Top of Supplied data
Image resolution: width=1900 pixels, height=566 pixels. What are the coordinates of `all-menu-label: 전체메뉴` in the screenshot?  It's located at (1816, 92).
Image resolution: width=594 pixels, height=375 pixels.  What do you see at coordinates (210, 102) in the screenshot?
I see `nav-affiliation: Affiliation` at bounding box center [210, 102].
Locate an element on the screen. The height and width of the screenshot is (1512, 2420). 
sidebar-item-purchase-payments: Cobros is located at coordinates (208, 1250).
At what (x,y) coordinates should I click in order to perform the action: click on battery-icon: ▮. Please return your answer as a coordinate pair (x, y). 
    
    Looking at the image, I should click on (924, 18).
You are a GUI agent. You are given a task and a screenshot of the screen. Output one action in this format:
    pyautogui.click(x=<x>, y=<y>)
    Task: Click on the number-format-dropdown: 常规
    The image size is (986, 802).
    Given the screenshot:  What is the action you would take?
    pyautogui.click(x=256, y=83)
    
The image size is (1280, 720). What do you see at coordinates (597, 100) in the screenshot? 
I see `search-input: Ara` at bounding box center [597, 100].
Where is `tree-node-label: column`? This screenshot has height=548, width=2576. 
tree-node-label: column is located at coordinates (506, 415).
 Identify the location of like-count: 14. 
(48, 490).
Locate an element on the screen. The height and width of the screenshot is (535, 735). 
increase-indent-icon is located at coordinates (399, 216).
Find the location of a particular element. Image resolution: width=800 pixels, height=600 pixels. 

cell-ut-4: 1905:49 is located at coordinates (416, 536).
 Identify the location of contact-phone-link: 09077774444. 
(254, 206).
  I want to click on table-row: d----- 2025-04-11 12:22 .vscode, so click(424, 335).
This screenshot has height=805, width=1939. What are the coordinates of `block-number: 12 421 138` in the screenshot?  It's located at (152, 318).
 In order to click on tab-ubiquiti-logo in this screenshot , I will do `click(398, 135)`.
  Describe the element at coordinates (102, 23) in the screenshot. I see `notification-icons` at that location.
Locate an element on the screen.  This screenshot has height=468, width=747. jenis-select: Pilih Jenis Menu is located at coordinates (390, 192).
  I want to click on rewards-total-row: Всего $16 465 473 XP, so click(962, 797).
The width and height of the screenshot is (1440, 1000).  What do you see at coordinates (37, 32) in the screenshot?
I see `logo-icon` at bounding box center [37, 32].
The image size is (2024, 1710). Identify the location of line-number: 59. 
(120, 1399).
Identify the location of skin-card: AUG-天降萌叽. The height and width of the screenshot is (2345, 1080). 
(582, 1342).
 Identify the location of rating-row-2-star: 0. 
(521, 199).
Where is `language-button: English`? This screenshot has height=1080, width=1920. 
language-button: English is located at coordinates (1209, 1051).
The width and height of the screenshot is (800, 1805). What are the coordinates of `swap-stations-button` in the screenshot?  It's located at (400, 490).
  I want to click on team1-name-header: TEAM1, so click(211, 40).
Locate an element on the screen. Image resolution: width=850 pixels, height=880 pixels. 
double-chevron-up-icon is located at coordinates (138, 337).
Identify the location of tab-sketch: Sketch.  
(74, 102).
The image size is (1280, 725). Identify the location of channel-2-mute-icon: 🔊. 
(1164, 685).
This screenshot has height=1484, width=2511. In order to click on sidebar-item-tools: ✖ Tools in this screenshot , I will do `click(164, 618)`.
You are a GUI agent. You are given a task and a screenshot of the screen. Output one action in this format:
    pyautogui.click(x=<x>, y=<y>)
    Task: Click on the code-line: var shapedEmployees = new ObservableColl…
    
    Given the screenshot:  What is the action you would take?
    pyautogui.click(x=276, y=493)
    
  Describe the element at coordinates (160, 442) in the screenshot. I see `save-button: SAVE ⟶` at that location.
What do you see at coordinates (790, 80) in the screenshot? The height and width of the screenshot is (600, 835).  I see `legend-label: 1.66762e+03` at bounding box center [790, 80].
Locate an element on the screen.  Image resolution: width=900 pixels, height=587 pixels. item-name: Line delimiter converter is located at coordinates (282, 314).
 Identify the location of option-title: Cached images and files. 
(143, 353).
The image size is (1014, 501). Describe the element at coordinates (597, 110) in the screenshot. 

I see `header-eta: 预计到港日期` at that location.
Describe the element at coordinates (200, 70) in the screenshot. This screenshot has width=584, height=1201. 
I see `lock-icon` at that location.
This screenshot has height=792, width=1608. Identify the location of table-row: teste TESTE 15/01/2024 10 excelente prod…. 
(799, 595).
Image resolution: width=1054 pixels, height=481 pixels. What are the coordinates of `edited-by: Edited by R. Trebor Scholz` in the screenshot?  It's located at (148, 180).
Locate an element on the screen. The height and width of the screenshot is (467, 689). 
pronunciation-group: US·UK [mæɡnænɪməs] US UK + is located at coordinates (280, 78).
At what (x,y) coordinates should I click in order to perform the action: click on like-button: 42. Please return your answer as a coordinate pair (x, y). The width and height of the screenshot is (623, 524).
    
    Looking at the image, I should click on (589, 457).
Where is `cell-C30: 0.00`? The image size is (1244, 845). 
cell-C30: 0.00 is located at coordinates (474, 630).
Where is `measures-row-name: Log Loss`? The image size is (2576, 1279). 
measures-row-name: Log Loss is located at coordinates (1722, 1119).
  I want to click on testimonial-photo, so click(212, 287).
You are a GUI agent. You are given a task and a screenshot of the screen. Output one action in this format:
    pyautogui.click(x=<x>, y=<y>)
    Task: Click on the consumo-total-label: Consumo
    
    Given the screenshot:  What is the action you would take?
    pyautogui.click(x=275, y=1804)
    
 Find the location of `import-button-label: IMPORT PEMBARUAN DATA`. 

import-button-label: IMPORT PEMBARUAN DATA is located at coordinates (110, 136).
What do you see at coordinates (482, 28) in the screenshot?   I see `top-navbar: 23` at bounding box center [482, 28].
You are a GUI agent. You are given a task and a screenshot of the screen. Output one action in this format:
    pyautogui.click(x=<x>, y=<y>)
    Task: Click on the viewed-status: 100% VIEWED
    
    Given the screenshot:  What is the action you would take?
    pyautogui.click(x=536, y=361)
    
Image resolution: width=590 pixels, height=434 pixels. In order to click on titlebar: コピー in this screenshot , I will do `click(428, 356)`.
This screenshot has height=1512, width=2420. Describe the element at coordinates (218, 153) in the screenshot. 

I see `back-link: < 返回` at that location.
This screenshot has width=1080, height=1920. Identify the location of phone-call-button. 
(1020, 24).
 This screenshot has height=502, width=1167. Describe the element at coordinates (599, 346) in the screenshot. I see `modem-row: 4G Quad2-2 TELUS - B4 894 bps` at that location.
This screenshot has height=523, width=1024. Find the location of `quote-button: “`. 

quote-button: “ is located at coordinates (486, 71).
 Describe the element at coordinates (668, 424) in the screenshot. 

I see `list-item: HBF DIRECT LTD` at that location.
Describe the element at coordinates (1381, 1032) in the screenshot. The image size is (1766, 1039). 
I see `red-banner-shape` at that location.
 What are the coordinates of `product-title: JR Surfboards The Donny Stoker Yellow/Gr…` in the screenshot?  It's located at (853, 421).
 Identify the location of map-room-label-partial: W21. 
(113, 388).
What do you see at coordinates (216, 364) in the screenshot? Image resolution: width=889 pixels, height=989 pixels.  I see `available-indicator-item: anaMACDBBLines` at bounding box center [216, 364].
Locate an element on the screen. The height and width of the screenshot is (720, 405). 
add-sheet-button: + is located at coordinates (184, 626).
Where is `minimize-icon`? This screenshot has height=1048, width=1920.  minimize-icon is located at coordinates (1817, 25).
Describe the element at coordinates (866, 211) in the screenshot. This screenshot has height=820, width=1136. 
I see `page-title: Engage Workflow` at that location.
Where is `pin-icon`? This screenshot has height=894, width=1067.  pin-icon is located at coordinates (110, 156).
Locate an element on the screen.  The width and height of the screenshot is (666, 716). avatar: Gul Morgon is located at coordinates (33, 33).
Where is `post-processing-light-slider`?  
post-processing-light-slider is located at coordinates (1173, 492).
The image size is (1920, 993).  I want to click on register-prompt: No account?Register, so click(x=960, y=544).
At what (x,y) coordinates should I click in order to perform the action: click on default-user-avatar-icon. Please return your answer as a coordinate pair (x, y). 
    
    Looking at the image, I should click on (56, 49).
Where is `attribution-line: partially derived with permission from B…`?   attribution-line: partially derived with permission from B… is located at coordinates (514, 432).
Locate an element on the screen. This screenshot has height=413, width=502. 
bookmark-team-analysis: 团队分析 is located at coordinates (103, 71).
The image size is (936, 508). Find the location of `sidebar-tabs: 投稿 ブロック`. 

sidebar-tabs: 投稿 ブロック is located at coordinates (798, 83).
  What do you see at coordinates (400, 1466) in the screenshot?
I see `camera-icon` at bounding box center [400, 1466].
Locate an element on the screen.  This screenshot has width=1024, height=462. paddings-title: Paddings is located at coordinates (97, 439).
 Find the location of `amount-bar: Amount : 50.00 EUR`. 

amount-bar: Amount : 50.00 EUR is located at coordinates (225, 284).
Bottom of Supplied data
Retype the items above exactly, from the line with "coordinates (1817, 25)." up to and including the line with "coordinates (110, 156).".

▶ [Answer section]:
Where is `minimize-icon`? This screenshot has height=1048, width=1920.  minimize-icon is located at coordinates (1817, 25).
Describe the element at coordinates (866, 211) in the screenshot. This screenshot has height=820, width=1136. 
I see `page-title: Engage Workflow` at that location.
Where is `pin-icon`? This screenshot has height=894, width=1067.  pin-icon is located at coordinates (110, 156).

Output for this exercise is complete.